#### [Required action]
Retype all of the data shown below, keeping every character the same.

#### [Information supplied]
────────

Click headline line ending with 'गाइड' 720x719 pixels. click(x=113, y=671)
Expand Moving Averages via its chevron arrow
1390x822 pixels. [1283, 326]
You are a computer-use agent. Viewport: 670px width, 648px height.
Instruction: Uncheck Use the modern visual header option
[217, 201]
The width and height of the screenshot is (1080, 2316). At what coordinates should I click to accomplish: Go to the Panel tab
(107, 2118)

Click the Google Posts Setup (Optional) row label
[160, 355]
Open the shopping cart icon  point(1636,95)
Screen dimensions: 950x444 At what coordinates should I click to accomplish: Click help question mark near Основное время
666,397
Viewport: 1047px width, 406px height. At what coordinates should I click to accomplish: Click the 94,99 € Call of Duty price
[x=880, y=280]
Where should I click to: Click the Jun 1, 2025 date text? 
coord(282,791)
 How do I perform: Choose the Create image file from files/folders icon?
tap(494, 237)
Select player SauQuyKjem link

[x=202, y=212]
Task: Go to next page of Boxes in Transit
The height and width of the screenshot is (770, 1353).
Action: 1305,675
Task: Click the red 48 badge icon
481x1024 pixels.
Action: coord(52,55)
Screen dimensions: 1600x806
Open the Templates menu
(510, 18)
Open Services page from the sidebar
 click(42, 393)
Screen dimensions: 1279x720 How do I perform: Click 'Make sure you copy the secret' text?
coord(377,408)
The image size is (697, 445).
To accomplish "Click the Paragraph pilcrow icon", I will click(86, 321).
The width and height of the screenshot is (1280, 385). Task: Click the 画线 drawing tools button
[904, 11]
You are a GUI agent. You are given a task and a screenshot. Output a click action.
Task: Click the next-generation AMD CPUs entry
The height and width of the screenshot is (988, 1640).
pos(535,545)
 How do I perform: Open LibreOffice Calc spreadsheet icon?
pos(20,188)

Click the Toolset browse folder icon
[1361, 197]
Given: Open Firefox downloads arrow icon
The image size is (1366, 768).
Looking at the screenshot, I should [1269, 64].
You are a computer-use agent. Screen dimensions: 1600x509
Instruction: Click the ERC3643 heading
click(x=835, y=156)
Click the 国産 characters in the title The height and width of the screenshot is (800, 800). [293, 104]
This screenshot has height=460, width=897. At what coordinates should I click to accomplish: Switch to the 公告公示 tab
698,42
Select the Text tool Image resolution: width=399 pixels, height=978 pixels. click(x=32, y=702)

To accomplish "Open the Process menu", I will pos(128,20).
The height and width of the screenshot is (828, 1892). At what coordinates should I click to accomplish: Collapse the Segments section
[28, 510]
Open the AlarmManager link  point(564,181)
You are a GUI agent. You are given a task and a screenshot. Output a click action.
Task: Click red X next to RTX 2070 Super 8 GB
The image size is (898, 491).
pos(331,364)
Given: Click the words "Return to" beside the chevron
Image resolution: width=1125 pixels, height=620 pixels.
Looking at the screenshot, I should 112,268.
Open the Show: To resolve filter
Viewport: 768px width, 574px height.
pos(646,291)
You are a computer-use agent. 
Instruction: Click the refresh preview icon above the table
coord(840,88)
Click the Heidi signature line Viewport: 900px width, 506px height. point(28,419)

────────

#### [Written reply]
Click headline line ending with 'गाइड' 720x719 pixels. click(x=113, y=671)
Expand Moving Averages via its chevron arrow
1390x822 pixels. [1283, 326]
You are a computer-use agent. Viewport: 670px width, 648px height.
Instruction: Uncheck Use the modern visual header option
[217, 201]
The width and height of the screenshot is (1080, 2316). At what coordinates should I click to accomplish: Go to the Panel tab
(107, 2118)

Click the Google Posts Setup (Optional) row label
[160, 355]
Open the shopping cart icon  point(1636,95)
Screen dimensions: 950x444 At what coordinates should I click to accomplish: Click help question mark near Основное время
666,397
Viewport: 1047px width, 406px height. At what coordinates should I click to accomplish: Click the 94,99 € Call of Duty price
[x=880, y=280]
Where should I click to: Click the Jun 1, 2025 date text? 
coord(282,791)
 How do I perform: Choose the Create image file from files/folders icon?
tap(494, 237)
Select player SauQuyKjem link

[x=202, y=212]
Task: Go to next page of Boxes in Transit
The height and width of the screenshot is (770, 1353).
Action: 1305,675
Task: Click the red 48 badge icon
481x1024 pixels.
Action: coord(52,55)
Screen dimensions: 1600x806
Open the Templates menu
(510, 18)
Open Services page from the sidebar
 click(42, 393)
Screen dimensions: 1279x720 How do I perform: Click 'Make sure you copy the secret' text?
coord(377,408)
The image size is (697, 445).
To accomplish "Click the Paragraph pilcrow icon", I will click(86, 321).
The width and height of the screenshot is (1280, 385). Task: Click the 画线 drawing tools button
[904, 11]
You are a GUI agent. You are given a task and a screenshot. Output a click action.
Task: Click the next-generation AMD CPUs entry
The height and width of the screenshot is (988, 1640).
pos(535,545)
 How do I perform: Open LibreOffice Calc spreadsheet icon?
pos(20,188)

Click the Toolset browse folder icon
[1361, 197]
Given: Open Firefox downloads arrow icon
The image size is (1366, 768).
Looking at the screenshot, I should [1269, 64].
You are a computer-use agent. Screen dimensions: 1600x509
Instruction: Click the ERC3643 heading
click(x=835, y=156)
Click the 国産 characters in the title The height and width of the screenshot is (800, 800). [293, 104]
This screenshot has height=460, width=897. At what coordinates should I click to accomplish: Switch to the 公告公示 tab
698,42
Select the Text tool Image resolution: width=399 pixels, height=978 pixels. click(x=32, y=702)

To accomplish "Open the Process menu", I will pos(128,20).
The height and width of the screenshot is (828, 1892). At what coordinates should I click to accomplish: Collapse the Segments section
[28, 510]
Open the AlarmManager link  point(564,181)
You are a GUI agent. You are given a task and a screenshot. Output a click action.
Task: Click red X next to RTX 2070 Super 8 GB
The image size is (898, 491).
pos(331,364)
Given: Click the words "Return to" beside the chevron
Image resolution: width=1125 pixels, height=620 pixels.
Looking at the screenshot, I should 112,268.
Open the Show: To resolve filter
Viewport: 768px width, 574px height.
pos(646,291)
You are a computer-use agent. 
Instruction: Click the refresh preview icon above the table
coord(840,88)
Click the Heidi signature line Viewport: 900px width, 506px height. point(28,419)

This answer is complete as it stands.